Here's a question for you:
Are there any stories or story lines left to tell? Has anyone researched and catalogued all the plot lines of fiction? I think I remember reading about this at one time years ago but I could be dreaming.
I know that everyone has a story to tell, a personal perspective to reveal in words but what stories have yet to be told? I'm not thinking of a blow by blow report of the End Times here but have all the varieties of human experience been novelized by now?
Just wondering.
Tell me, if you will, what stories have not been told yet?
Is there a series of a clergywoman who investigates murders? I'd read this series.
Is there a novel about life written from a cat's perspective?

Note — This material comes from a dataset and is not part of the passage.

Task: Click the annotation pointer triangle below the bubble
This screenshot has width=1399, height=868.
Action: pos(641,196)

Tell me, what book hasn't been written as yet?
6 comments:
Between the Bible and Shakespeare, most basic plot lines have been written: boy gets girl (in all its many varieties); boy or girl become the person they dreamed of being; boy or girl succeeds against adversity to solve problem.
Of course, stories are like painting: All the colors have been used, but not in this arrangement.

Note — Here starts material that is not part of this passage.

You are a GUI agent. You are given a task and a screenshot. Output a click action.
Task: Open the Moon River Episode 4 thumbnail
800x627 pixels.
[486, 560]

I would like to see, for instance, more TV about the South that doesn't focus on just one thing, for instance,our sweetness (Bless you Andy Griffith)or our stupidity( curse you Dukes of Hazzard & Beverly Hillbillies.)
Enough. Must start my Sunday.
Have a good week St. Casserole and I hope your computer doesn't make you heap anymore OT curses.
Expeditus
there are several who claim to have come up with definitive lists of literary plots. here is one.
http://www.timsheppard.co.uk/story/articles/36drama.html
R
I don't know about stories from a cat's point of view, but Virginia Woolf wrote an utterly charming book from the POV of Elizabeth Barrett Browning's dog, Flush (also the name of the book). The plot deals with her romance with Robert, and apparently the poor animal was dognapped at one point. It's a lovely, fluffy book. I think Woolf wrote it after writing The Waves, which is not fluffy at all and lovely in a different way.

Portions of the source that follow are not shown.